You might not realize how many ways you can improve your marketing through AI, whether it’s use cases that help increase revenue or reduce costs. I was surprised to go through the list and see all the ways you can leverage AI technology. Just reading through the list explains why so many marketers are still a bit lost with marketing AI.

Here are the top five use cases respondents in the report selected:

  • Recommend highly targeted content to users in real-time
  • Adapt audience targeting using behavior and lookalike analytics
  • Measure ROI by channel, campaign, and overall
  • Discover insights into the top-performing content or campaign
  • Create data-driven content

Of the top ten use cases, four were content-based, meaning marketing was looking for ways to improve or write content using AI technology. This makes sense considering many respondents were involved with content marketing.

Maybe some of the top 10 use cases are quick hits and visible examples of the value of AI. After all, leveraging AI for planning isn’t something you can easily show executives to win buy-in for new technology and strategies.
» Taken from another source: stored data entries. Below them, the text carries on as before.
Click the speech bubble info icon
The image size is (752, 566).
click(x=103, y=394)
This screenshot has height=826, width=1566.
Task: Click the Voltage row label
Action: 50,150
But show them how AI can create good content or deliver personalized experiences at scale without requiring additional resources or budget, and chances are you get that buy-in pretty quickly.

If the whole idea of marketing AI confuses you, I would recommend reviewing the list of use cases in this report. Seeing examples of where AI can improve a marketing strategy or activity helps clarify what the AI will do. Once that’s clear, it’s easier to look at the technology that implements that particular AI.

My take

There are plenty of surveys available on the use of AI in marketing. For example, HubSpot asked marketers about their use of AI in its State of Marketing 2021 report. That report said that marketers’ use of AI had increased 190% between 2018 and 2020, while the 2020 State of Marketing report from Salesforce said use of AI in marketing had increased 186% from 2018. These two reports paint a different picture from above - that more marketers are actively using AI to improve their marketing strategy and activities. But the overall point is the same - marketing AI is necessary for success.

I’m not sure it matters how many marketers are actually using AI today. The more important point is that AI has the potential to help marketers accelerate revenue by finding the best-fit customers and delivering the right content and experiences. And it can help reduce costs by taking on some of the routine marketing activities.

We definitely need more education and understanding of what AI can do and what technologies are available today to help.